Where the material below has a line containing "#فعاليات (474, 1996)", start repeating exactly, and keep going through the line containing "اشتراک (150, 1441)", with no other lines.

+---+

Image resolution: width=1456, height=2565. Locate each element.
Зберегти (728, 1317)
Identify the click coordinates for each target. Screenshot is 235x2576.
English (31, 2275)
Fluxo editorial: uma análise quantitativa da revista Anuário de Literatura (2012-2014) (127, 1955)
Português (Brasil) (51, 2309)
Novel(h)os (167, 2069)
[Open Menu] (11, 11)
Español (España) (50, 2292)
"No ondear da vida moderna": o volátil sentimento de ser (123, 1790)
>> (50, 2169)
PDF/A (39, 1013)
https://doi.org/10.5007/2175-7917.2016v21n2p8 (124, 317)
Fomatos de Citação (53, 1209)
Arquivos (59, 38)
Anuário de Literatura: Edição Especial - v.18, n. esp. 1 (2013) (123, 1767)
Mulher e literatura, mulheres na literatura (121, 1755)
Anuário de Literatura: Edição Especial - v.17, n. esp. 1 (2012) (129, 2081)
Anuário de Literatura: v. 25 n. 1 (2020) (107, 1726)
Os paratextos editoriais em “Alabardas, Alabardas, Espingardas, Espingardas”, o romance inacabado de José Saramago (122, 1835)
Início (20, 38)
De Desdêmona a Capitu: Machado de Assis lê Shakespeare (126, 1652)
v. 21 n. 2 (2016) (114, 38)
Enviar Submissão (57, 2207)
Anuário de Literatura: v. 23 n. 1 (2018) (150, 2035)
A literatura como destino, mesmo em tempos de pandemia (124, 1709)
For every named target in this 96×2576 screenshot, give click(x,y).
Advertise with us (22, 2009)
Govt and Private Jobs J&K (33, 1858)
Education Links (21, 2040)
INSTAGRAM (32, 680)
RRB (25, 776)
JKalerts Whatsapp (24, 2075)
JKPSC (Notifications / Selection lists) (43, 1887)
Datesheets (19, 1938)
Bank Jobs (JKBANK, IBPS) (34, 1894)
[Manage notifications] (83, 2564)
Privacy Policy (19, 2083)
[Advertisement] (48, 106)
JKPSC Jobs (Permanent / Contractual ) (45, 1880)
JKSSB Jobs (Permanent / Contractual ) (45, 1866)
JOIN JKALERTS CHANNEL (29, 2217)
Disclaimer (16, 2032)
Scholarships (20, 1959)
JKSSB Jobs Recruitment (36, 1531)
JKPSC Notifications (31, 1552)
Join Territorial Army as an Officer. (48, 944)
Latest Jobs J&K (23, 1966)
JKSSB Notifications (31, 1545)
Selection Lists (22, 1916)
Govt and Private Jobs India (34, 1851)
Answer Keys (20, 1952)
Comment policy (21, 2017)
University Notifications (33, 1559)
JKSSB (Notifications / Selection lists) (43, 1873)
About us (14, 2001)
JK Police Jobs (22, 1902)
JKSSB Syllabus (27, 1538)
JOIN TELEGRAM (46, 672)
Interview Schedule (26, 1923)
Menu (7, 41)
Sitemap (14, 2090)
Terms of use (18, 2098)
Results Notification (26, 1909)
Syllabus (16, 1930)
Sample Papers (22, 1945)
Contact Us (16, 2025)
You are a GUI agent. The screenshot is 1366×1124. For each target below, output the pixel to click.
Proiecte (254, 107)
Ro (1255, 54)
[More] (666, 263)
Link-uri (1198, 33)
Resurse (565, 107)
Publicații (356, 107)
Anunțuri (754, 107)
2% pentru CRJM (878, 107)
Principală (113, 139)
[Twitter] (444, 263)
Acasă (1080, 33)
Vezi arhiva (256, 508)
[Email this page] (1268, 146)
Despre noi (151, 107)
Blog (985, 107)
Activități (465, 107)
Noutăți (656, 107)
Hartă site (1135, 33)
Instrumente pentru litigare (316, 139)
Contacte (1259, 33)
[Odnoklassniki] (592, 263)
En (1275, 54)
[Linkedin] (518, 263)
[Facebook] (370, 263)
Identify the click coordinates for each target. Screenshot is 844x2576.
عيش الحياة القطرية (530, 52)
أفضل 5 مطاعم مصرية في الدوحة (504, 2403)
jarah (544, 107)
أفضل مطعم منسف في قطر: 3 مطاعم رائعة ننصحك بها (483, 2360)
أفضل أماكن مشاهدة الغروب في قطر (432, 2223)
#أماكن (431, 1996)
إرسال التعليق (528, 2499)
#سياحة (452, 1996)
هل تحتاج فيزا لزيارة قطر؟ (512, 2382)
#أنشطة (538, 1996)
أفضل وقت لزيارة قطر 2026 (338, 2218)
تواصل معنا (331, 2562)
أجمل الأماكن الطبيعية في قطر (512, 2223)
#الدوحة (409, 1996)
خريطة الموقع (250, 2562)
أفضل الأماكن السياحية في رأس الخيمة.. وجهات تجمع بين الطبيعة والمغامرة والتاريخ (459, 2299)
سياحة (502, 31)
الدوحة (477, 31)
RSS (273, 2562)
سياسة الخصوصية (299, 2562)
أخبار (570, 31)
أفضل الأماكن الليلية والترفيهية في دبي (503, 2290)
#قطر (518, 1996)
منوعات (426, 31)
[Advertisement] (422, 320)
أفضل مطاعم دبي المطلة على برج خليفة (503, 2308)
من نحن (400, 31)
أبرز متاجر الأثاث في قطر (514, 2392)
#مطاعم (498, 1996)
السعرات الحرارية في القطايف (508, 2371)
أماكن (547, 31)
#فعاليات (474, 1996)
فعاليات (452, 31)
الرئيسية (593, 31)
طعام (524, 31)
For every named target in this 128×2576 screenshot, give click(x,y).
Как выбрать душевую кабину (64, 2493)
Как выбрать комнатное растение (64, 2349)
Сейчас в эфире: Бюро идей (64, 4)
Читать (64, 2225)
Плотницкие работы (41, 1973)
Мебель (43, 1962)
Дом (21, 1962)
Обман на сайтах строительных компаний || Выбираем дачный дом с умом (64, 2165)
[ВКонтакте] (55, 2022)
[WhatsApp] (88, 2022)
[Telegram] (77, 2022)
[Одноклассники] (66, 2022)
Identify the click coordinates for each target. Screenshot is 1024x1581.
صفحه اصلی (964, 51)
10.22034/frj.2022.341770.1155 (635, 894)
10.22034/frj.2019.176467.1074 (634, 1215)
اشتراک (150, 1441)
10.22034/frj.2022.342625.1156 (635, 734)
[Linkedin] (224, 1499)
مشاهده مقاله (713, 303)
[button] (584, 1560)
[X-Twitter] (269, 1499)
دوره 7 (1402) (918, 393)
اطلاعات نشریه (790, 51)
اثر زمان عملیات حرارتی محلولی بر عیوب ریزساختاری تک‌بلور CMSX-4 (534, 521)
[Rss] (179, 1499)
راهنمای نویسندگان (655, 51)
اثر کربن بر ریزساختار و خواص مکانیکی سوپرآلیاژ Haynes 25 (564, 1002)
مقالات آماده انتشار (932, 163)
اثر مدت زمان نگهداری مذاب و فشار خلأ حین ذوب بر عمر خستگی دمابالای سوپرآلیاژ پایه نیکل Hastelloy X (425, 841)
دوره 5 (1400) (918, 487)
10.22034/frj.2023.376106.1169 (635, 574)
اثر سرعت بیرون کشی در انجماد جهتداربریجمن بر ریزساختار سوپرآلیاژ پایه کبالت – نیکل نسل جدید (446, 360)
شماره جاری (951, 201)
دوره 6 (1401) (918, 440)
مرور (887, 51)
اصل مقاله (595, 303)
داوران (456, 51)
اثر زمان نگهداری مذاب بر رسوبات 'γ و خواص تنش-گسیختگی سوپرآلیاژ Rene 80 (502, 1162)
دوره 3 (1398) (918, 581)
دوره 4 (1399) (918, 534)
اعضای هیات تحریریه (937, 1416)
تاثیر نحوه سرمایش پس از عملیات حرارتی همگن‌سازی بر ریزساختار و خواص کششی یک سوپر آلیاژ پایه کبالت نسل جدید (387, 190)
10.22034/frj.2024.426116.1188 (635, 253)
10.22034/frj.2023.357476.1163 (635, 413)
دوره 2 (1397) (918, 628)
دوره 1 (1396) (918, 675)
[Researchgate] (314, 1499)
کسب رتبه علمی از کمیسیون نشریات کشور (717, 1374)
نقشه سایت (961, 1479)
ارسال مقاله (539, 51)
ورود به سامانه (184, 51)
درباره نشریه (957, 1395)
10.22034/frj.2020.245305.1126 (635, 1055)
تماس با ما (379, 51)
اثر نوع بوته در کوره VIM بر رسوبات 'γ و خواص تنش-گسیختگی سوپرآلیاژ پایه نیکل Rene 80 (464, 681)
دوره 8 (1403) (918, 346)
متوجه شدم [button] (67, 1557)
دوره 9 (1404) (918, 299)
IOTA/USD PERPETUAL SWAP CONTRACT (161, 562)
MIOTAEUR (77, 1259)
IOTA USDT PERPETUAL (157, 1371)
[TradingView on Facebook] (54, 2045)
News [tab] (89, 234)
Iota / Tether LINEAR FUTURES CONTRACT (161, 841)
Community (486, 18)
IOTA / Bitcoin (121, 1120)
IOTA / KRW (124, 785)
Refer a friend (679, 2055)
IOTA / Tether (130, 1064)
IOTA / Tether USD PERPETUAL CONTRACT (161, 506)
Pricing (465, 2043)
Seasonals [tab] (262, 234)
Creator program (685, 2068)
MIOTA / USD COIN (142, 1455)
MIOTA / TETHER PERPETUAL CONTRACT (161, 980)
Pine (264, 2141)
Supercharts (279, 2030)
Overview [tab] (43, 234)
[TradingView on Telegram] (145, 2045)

+---+

## Task output
#فعاليات (474, 1996)
فعاليات (452, 31)
الرئيسية (593, 31)
طعام (524, 31)
For every named target in this 128×2576 screenshot, give click(x,y).
Как выбрать душевую кабину (64, 2493)
Как выбрать комнатное растение (64, 2349)
Сейчас в эфире: Бюро идей (64, 4)
Читать (64, 2225)
Плотницкие работы (41, 1973)
Мебель (43, 1962)
Дом (21, 1962)
Обман на сайтах строительных компаний || Выбираем дачный дом с умом (64, 2165)
[ВКонтакте] (55, 2022)
[WhatsApp] (88, 2022)
[Telegram] (77, 2022)
[Одноклассники] (66, 2022)
Identify the click coordinates for each target. Screenshot is 1024x1581.
صفحه اصلی (964, 51)
10.22034/frj.2022.341770.1155 (635, 894)
10.22034/frj.2019.176467.1074 (634, 1215)
اشتراک (150, 1441)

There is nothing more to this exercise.